For reasons she can’t even explain, she knows she needs to look after the dog who is as lost and lonely in his own way as the woman, and what begins as an almost-necessary obligation, soon becomes a wonderful story of companionship and togetherness that helps to mend some of the pain she is feeling.
Unfortunately for the healing balm of this person-canine relationship, which some people around her suggest unkindly is incestuous and unhealthy – there is a reference to the writer J. R. Ackerley whose book My Dog Tulip talks about the love of his life relationship with his German Shepherd of sixteen years – Great Danes live short lives, only making it to six to eight years of age.
With the Great Dane perilously close to that age range, the woman faces the very real prospect of more grief following in the wake of the pain and loss she is currently experiencing.
In the midst of her healing and dread, for the two extremes become intertwined over the course of her time with her new companion, the woman ruminates on many of the absurdities of life that she is now forced to reflect on without her lifelong friend and mentor by her side.
A writer, as was her greatly-missed friend, she thinks often about the strange hues and facets of a career where creativity and snide undermining are often uncomfortable bedfellows.
The Friend is also then a rumination on the clarity that comes with loss, when so many things we accept as part of our existential furniture begin to look strange or ill-fitting or simply wrong.

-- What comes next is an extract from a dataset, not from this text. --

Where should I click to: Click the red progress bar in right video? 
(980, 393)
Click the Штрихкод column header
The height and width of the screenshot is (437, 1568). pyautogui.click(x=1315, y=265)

No great epiphanies follow in the wake of her musing; rather the book collects them together so that they end up looking like a series of diary entries, each one quietly and simply remarking on some aspect of her, and by extension, her friend’s now-ceased life, that had hitherto gone unremarked upon.
“Whenever I’d go to a reading I couldn’t help feeling embarrassed for the author. I’d ask myself did I wish that was me up there, and the honest answer was hell no. And it wasn’t just me. You could feel it in the rest of the audience, that same discomfort. And I remember thinking, This is what Beaudelaire was talking about when he said that art was prostitution.” (P. 73)
At times, the book can feel a little remote and emotionally-distant, which is strange given how visceral and painfully real the experience of grief is made to feel, many times over.
The distance comes from the namelessness of the protagonist and of her now-dead friend whose lives feel very real and lived but who, because of their relative anonymity, feel, sometimes, as if they are just shadows of real people.
For the most part though, The Friend, which is beautifully and artfully-written while retaining an accessability and relatable humanity, inhabits grief in ways that will make anyone who has felt its dead hand almost recoil in quiet pain.
There is nothing loud or strident about the book; rather it takes its observances of the many ways grief affects man, and to some extent, beast, and invests them with the reflective mourningfulness of lived experience, acknowledging every step of the way that the process of grieving can seem quite odd and unusual to anyone on the outside looking in.
Even so, there is a universality to The Friend which means that even if you have never felt grief suck the life force out of your day-to-day life, you will relate to how it feels to have your world derailed, your sense of place and time in its soured and corrupted and to suddenly be unsure of the next step forward after a lifetime in which this felt like second nature.